Coherence isn’t perfect and one shouldn’t expect superb linearity and perfectly structured notes. Vocals are moderately laid-back for those prioritizing balance albeit, they are never overshadowed, veiled or diminished due to the smart and well-compensated tuning. If you don’t mind a laid-back midrange, then there is much to enjoy here, and the voicing is more natural than the vast majority of bass-forward competitors. The mdirange is naturally voiced and tonally inviting. Clarity is slightly increased as is emphasis on articulation. In turn, you get a slightly coloured presentation with a little additional warmth and gloss but this was pleasant and euphonic in nature to my ears. I was very pleased with the voicing on offer here, it will rely most on your individual preferences regarding vocal presence.

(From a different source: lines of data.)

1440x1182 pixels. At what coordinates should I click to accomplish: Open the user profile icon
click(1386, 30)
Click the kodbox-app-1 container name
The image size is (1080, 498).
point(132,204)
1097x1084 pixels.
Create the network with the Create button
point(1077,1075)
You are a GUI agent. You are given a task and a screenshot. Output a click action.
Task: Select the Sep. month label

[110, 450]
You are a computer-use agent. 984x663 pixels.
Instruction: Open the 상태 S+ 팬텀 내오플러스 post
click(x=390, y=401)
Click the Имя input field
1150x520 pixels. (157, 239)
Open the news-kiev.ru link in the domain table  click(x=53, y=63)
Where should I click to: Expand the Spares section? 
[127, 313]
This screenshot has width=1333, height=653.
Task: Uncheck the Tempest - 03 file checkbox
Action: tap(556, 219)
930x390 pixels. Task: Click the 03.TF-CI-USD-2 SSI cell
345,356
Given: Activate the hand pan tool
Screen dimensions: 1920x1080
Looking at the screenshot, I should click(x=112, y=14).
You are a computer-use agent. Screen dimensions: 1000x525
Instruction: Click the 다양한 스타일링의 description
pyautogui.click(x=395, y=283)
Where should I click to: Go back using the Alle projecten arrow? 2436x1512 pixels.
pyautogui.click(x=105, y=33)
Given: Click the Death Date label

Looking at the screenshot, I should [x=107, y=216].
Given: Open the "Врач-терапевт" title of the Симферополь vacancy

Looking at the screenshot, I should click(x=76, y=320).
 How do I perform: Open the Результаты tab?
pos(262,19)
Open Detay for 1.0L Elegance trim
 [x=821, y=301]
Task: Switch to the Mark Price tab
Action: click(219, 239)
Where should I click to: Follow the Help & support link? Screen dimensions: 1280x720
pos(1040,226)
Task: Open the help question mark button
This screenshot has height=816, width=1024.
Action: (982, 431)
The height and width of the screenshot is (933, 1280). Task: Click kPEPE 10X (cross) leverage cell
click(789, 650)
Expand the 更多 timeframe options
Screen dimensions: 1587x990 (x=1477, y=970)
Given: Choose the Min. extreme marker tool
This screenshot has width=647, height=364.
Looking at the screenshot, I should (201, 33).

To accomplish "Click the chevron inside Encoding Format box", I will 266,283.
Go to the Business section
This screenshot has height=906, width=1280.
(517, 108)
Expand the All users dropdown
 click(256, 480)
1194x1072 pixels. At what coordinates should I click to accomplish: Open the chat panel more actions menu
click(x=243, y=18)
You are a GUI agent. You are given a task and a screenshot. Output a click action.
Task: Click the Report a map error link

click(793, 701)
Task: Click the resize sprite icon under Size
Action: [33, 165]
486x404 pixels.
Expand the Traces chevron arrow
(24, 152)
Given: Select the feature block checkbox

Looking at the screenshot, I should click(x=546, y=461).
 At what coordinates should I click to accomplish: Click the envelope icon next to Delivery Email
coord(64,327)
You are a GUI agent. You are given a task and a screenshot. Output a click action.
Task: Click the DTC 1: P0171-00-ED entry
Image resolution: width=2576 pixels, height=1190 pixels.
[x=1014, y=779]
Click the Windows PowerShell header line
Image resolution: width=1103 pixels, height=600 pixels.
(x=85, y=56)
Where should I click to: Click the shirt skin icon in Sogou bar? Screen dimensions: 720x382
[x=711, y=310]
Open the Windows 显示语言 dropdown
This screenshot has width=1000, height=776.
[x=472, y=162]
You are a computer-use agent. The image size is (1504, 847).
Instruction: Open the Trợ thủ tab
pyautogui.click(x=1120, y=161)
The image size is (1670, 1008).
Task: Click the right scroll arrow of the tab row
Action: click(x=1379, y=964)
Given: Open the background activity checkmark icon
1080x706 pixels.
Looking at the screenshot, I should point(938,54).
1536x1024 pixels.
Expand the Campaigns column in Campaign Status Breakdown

The high-end sounds relatively even to me, laid-back but nicely voiced just like the midrange. There’s a lick of 5kHz emphasis which introduces a bit more crispness into the voicing but without any of the sharpness you’d see with higher emphasis in the 6-8kHz range. It means you get a bit more presence that helps treble instruments and details pop in lieu of the big bass but never does treble fatigue. Note attack is fairly soft so the leading edge isn’t as defined as you’d see on a pricier TWS earphone or wired model around this price. Though well present, it does mean small details can get skimmed over and notes aren’t especially well delineated on complex passages. This is something you can expect on many budget TWS earphones, the Air Pro has the advantage of being well tuned which gives them a more balanced voicing than many competitors.
This is chiefly with regards to note body. While notes aren’t especially well textured, they also aren’t thin or brittle. The background is clean and dark and there’s minimal background detail or air, but enough headroom that this doesn’t become a closed off sound either. The sound does start to break up here with minimal audible information either due to limitations in the driver or, more likely, the limited codec support. I found a similar trend on the much pricier GT220, extension isn’t great but the tonality is very pleasing. As below, it appears that both companies have worked optimally with a limited platform and price point. The tuning here is even and undoubtedly well-executed while the technical performance is merely average.
The Air Pro provides a fairly intimate soundstage but the laid-back mids and highs grant the impression of greater dimensions. They have a slight width bias and can stretch just to the periphery of the head. Despite the big bass emphasis, separation is quite good in the midrange with a palpable air around each element. This helps to keep the sound organized and neat. Imaging is okay, directional cues are clear but layers aren’t especially well defined nor delineated. They don’t have an especially impressive sense of dimension. Altogether, a fairly surface level listening experience but sound balance, separation and direction.